• _INSTRUCTIONS TO FOLLOW_: Retype the whole listing below exactly, keeping every picture out of it.

• _TASK INPUT_:

■ ■ ■ ■

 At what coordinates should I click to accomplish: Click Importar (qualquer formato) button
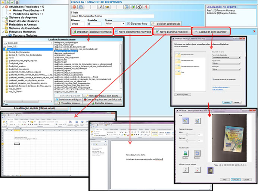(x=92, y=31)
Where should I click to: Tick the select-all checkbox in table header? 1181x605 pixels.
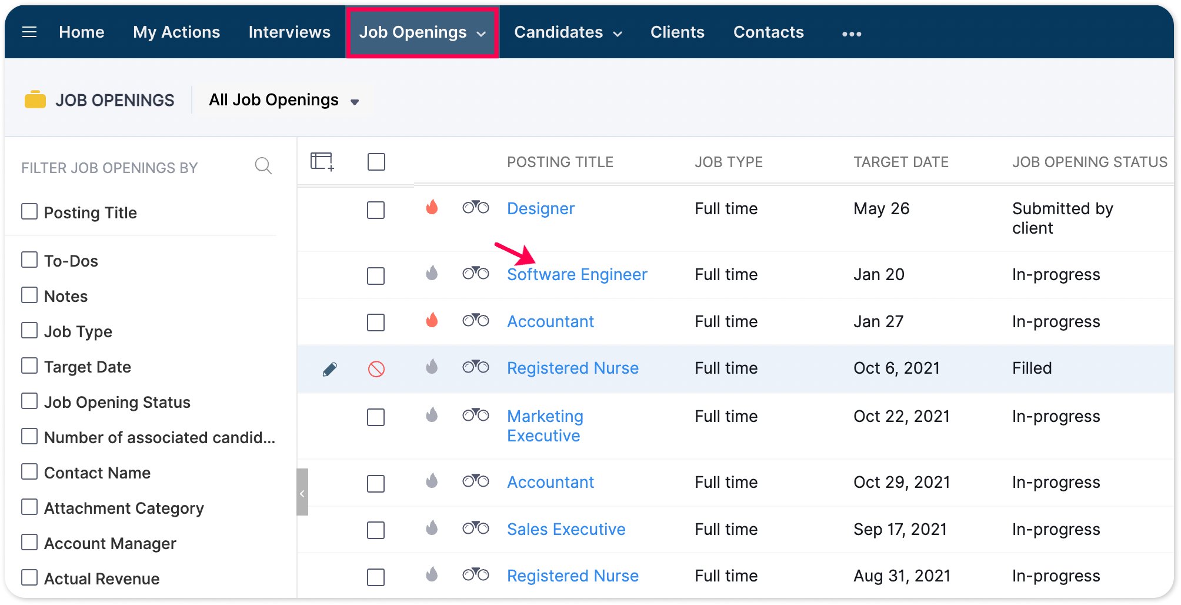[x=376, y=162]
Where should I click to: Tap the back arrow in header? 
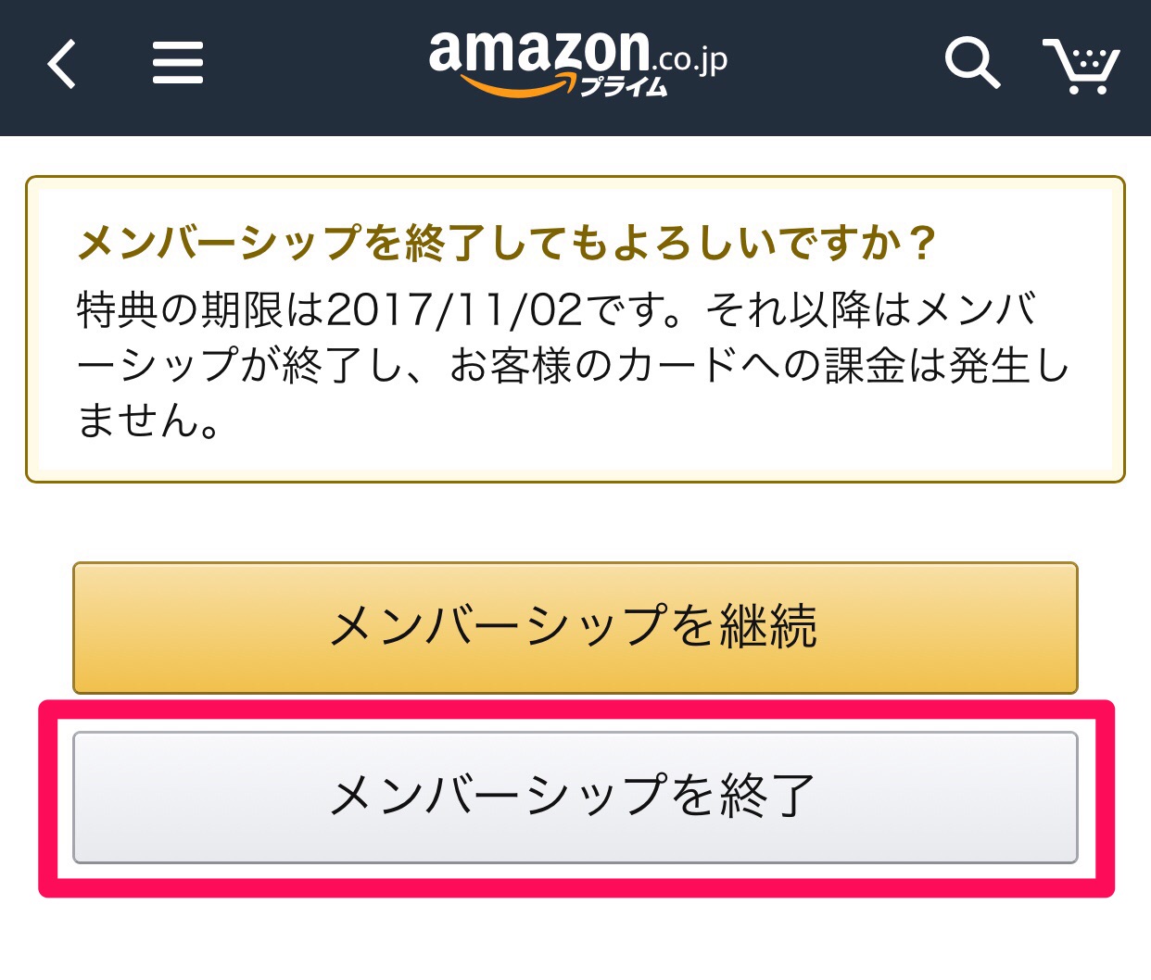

■ ■ ■ ■

• _EXERCISE RESPONSE_:
 At what coordinates should I click to accomplish: Click Importar (qualquer formato) button
(x=92, y=31)
Where should I click to: Tick the select-all checkbox in table header? 1181x605 pixels.
[x=376, y=162]
Where should I click to: Tap the back arrow in header? 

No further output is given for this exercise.